Source: K.S.A. § 21-6701 (Kansas Legislature)
https://www.kslegislature.gov/li/s/statute/021_000_0000_chapter/021_067_0000_article/021_067_0001_section/021_067_0001_k.pdf?utm_source=openai

Step 2: Keep categories separated until the final reporting stage

In DocketMath (damages-allocation):

  • Maintain separate line items per damages component (each economic category you track, each non-economic category you track, etc.).
  • Only combine totals at the reporting stage.

Why this helps

  • If you change the SOL window or date boundaries, you can immediately see which categories are driving the changes.
  • You avoid the “black box” effect caused by aggregating everything early.

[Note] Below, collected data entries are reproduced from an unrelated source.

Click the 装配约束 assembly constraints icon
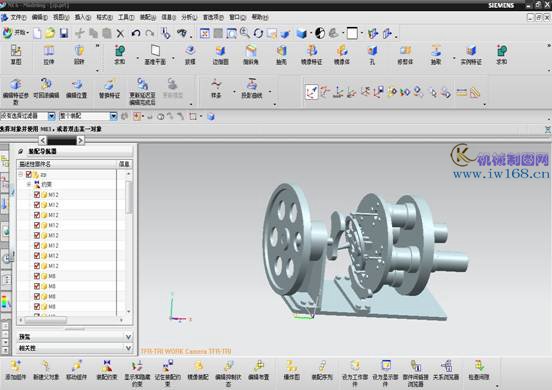 pos(107,370)
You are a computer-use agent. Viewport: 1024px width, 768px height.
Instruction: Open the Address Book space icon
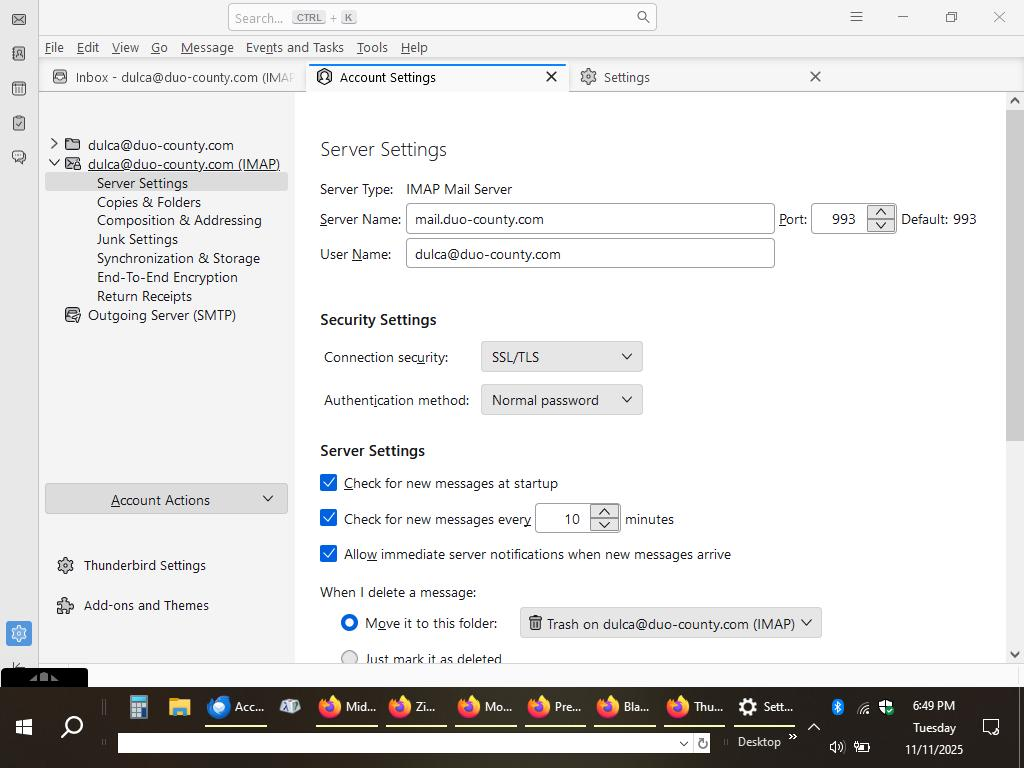pyautogui.click(x=19, y=54)
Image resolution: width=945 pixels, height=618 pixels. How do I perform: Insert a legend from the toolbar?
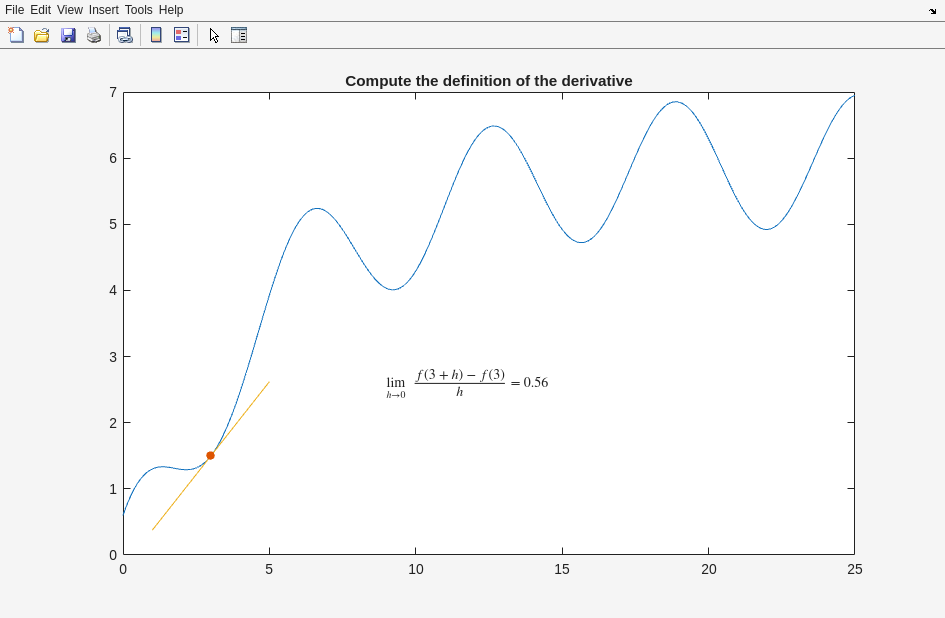click(x=181, y=35)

Step 3: Use one consistent date basis across the dataset

Pick a single date method for timeline allocation inputs and apply it consistently:

  • If you intend to measure the timeline using incurred dates, use incurred dates everywhere.
  • Don’t mix incurred and discovered dates in the same allocation run unless your model explicitly supports separate tracks.

Quick validation

  • Sort rows by your chosen date field and verify the timeline “flows” logically over time.
  • Watch for inversions (e.g., later periods appearing to contain earlier impacts due to date-field mixing).

Step 4: Split your timeline into at least two buckets: pre-window and within-window

Before final totals:

  • Identify the SOL window using Kansas’s default 0.5-year period.
  • Allocate amounts that fall within the window separately from those that fall before it.

Checklist

Warning: If you apply SOL reductions only after computing totals, you risk double-counting—especially when your allocation involves multiple periods or category weights.

Step 5: Use DocketMath sensitivity runs to catch date mapping errors early

DocketMath is especially useful when you test sensitivity. Try two runs that differ only by a boundary input (for example, a one-record or one-day shift in the SOL boundary).

What to watch

  • Recoverable totals should change in a controlled, explainable way.
  • Large swings often indicate date-mapping problems (incurred vs. discovered) or mis-bucketed rows (pre-window vs. within-window).

Gentle note: This is not legal advice. SOL and allocation issues can be fact-specific, so treat the calculator workflow as an analytical aid and confirm key assumptions with qualified counsel or authoritative guidance.